UNFAIR GEOMETRIES: EXACTLY SOLVABLE DATA MODEL WITH FAIRNESS IMPLICATIONS

Abstract

Machine learning (ML) may be oblivious to human bias but it is not immune to its perpetuation. Marginalisation and iniquitous group representation are often traceable in the very data used for training, and may be reflected or even enhanced by the learning models. In the present work, we aim at clarifying the role played by data geometry in the emergence of ML bias. We introduce an exactly solvable high-dimensional model of data imbalance, where parametric control over the many bias-inducing factors allows for an extensive exploration of the bias inheritance mechanism. Through the tools of statistical physics, we analytically characterise the typical properties of learning models trained in this synthetic framework and obtain exact predictions for the observables that are commonly employed for fairness assessment. Despite the simplicity of the data model, we retrace and unpack typical unfairness behaviour observed on real-world datasets. We also obtain a detailed analytical characterisation of a class of bias mitigation strategies. We first consider a basic loss-reweighing scheme, which allows for an implicit minimisation of different unfairness metrics, and quantify the incompatibilities between some existing fairness criteria. Then, we consider a novel mitigation strategy based on a matched inference approach, consisting in the introduction of coupled learning models. Our theoretical analysis of this approach shows that the coupled strategy can strike superior fairness-accuracy trade-offs.

1. INTRODUCTION

Machine Learning (ML) systems are actively being integrated in multiple aspects of our lives, from face recognition systems on our phones, to applications in the fashion industry, to high stake scenarios like healthcare. Together with the advantages of automatising these processes, however, we must also face the consequences of their -often hidden -failures. Recent studies Buolamwini & Gebru (2018); Weidinger et al. (2021) have shown that these systems may have significant disparity in failure rates across the multiple sub-populations targeted in the application.

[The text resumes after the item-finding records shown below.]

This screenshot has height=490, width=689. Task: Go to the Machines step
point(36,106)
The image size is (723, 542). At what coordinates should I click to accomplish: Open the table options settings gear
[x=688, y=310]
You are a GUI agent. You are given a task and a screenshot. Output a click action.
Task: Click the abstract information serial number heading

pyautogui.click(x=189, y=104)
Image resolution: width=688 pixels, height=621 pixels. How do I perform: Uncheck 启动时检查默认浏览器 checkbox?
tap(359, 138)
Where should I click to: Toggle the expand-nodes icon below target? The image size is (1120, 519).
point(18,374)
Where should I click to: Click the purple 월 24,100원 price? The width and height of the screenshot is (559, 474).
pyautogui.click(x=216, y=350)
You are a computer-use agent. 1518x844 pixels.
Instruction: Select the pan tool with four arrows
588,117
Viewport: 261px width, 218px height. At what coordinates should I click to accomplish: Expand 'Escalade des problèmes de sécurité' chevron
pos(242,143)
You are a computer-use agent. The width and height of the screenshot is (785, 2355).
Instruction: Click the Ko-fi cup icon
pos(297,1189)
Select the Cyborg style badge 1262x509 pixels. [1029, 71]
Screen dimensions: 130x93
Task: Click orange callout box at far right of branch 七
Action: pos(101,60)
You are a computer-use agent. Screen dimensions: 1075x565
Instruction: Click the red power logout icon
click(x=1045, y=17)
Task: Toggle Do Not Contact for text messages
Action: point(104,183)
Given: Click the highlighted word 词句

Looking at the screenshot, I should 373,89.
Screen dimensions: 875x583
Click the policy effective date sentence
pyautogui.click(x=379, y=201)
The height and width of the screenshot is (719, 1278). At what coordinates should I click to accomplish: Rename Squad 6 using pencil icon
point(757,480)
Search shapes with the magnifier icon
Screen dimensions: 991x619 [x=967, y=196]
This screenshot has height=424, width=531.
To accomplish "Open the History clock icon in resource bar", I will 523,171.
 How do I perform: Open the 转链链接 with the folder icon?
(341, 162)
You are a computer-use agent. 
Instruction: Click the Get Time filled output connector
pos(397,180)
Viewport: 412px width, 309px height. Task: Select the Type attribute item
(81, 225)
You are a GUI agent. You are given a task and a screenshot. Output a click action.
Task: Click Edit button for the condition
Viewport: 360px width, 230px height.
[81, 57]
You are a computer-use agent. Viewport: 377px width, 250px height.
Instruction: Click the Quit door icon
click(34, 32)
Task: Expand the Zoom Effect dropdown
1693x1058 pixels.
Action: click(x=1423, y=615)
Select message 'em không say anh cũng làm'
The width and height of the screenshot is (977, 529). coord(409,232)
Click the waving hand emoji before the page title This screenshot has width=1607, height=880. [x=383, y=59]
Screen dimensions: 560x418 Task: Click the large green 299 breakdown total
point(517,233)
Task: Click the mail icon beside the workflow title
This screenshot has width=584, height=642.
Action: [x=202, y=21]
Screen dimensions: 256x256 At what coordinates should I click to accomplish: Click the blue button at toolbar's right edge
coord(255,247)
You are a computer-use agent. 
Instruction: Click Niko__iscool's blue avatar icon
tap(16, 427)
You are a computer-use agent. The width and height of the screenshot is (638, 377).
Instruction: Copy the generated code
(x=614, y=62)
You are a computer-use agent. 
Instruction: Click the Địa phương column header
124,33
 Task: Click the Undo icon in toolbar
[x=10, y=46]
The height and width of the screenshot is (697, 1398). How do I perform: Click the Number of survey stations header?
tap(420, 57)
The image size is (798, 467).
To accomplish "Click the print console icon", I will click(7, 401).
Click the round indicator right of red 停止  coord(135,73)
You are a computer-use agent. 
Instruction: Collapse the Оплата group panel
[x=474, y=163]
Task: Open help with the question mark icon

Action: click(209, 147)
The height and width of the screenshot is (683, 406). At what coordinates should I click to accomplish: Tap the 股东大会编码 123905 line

ML systems appear to perpetuate discriminatory behaviours that align with those present in our society Benjamin (2019); Noble (2018); Eubanks (2018); Broussard (2018). Discrimination over marginalised groups could originate at many levels in the ML pipeline, from the very problem definition, to data collection, to the training and deployment of the ML algorithm Suresh & Guttag (2021). Data represents a critical source of bias Perez (2019). In some cases, the dataset can contain a record of a history of discriminatory behaviour, causing complex dependencies that are hardly eradicated even when the explicit discriminatory attribute is removed. In other cases (or even concurrently), the root of the discrimination can be found in the data collection process, and is related to the structural properties of the dataset. Heterogeneous representations of different sub-populations typically induce major bias in the ML predictions. Drug testing provides a historically significant example: substantial evidence Hughes (2007); Perez (2019) shows that the scarcity of data points corresponding to women individuals in drug-efficiency studies resulted in a larger number of side effects in their group. In spite of a vast empirical literature, a large gap remains in the theoretical understanding of the bias-induction mechanism. A better theoretical grasp of this issue could help raise awareness and design more theoretically grounded and effective solutions. In this work, we aim to address this gap by introducing a novel synthetic data model, offering a controlled setting where data imbalances and the emergence of bias become more transparent and can be better understood.